[Stored items]
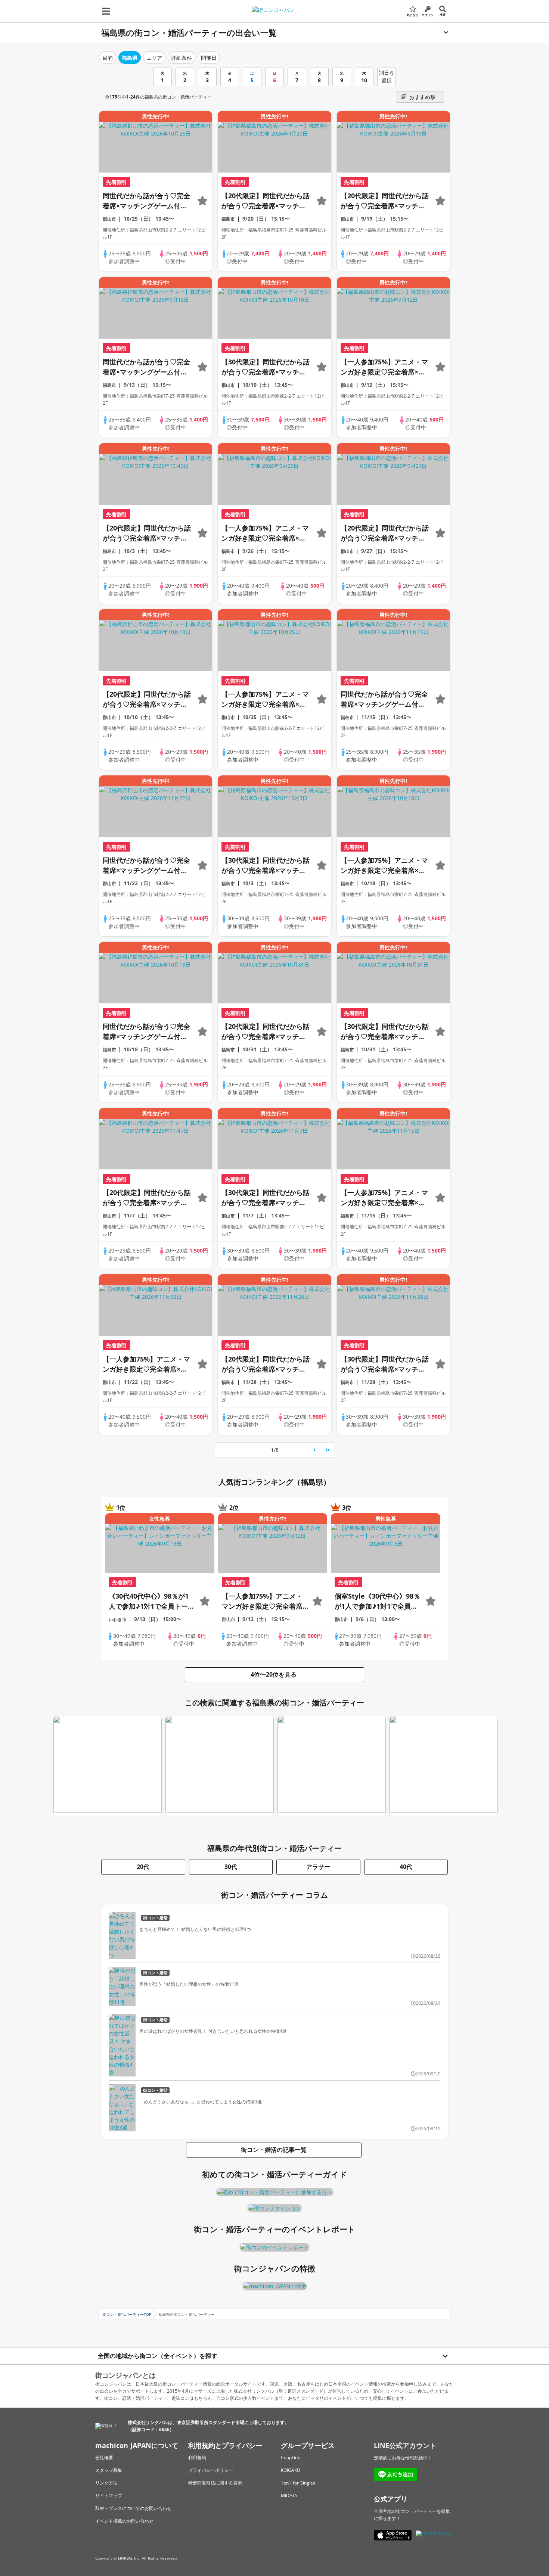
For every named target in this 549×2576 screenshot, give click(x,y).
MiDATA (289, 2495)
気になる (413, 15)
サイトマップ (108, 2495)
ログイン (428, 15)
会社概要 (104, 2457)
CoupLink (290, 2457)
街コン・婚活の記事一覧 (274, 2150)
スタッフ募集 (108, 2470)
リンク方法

- _Problem_
Verbatim reproduction is required for the line holding "MiDATA (289, 2495)" and for every line after it in the records, with no other line included.

- _Result of the task_
MiDATA (289, 2495)
気になる (413, 15)
サイトマップ (108, 2495)
ログイン (428, 15)
会社概要 (104, 2457)
CoupLink (290, 2457)
街コン・婚活の記事一覧 (274, 2150)
スタッフ募集 (108, 2470)
リンク方法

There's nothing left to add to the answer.